_Problem_
Of all the lines in these entries, count those that contain "Open" and give only the total.

_Records shown_
──────────
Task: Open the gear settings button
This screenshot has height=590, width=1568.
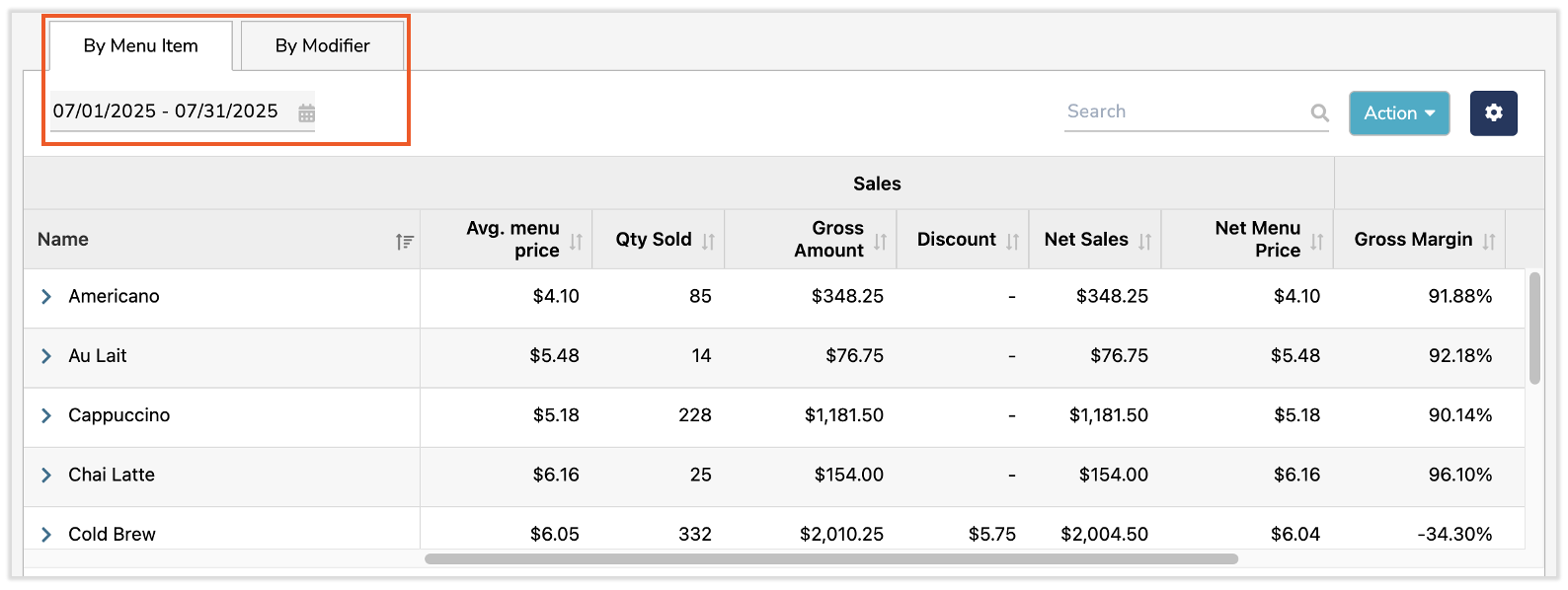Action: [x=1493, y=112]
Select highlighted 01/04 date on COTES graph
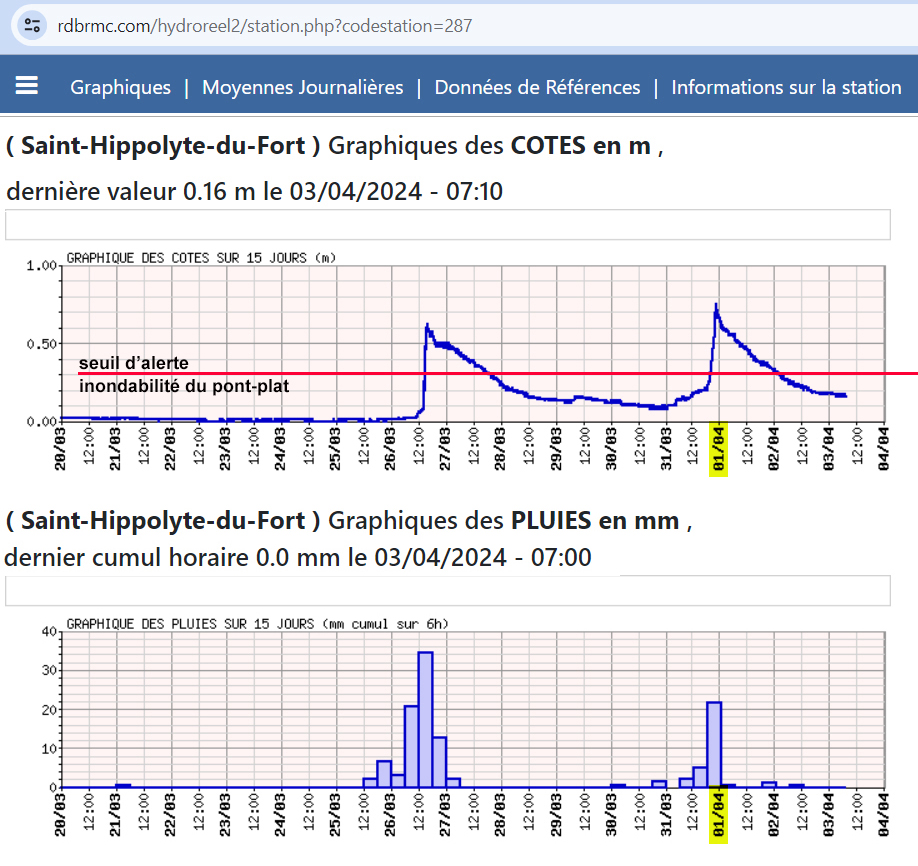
──────────
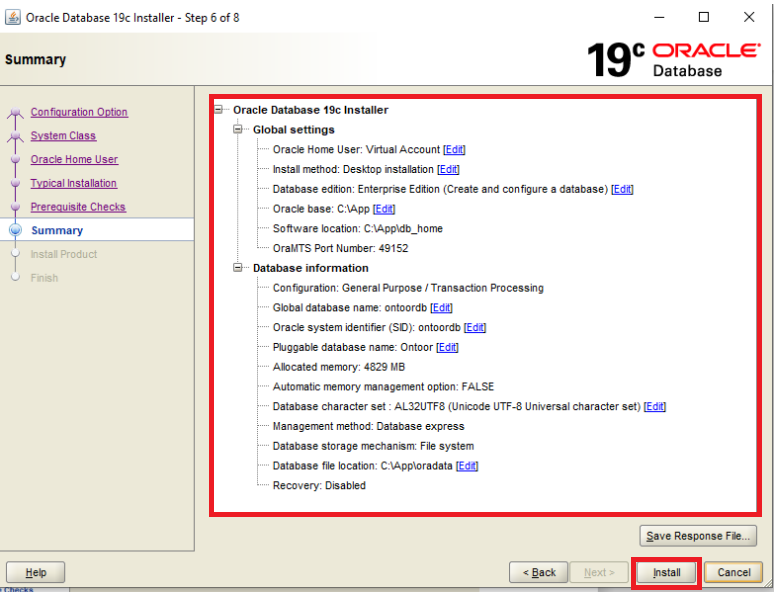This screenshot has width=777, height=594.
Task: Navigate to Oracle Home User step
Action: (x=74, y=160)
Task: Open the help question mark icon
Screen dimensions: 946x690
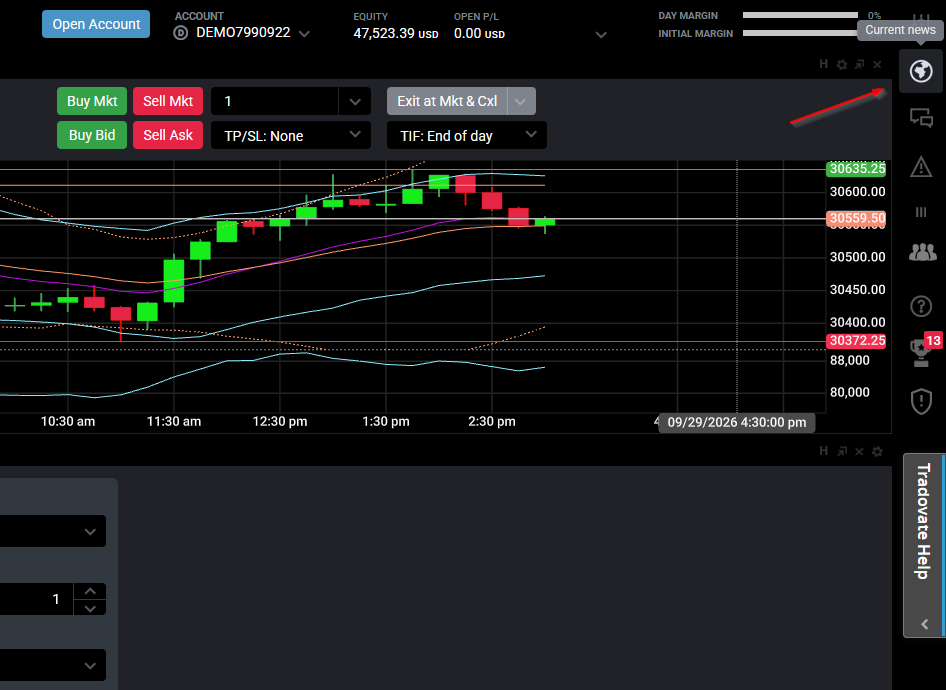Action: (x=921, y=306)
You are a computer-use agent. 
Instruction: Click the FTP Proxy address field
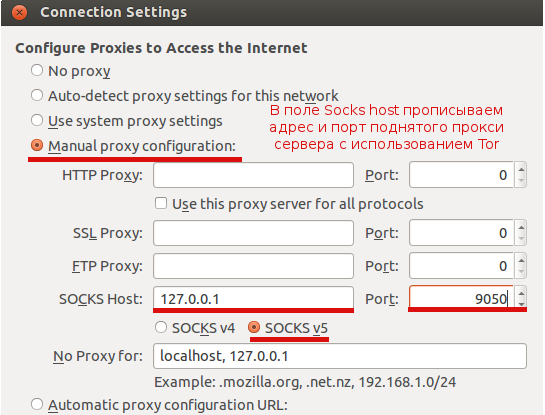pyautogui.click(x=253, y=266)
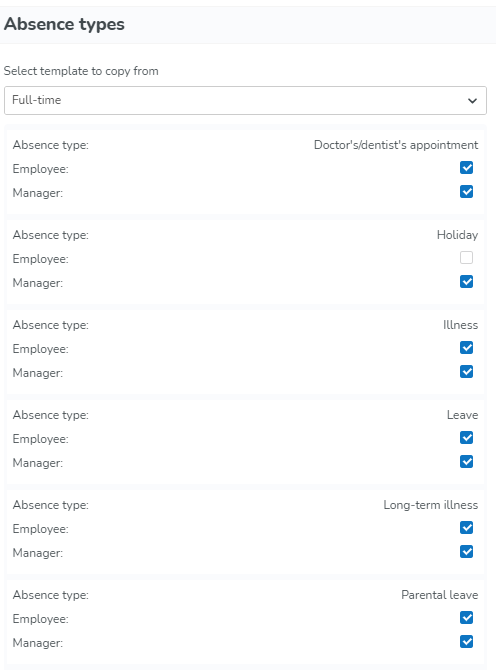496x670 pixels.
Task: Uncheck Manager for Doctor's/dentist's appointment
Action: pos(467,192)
──────────
_Solution_
2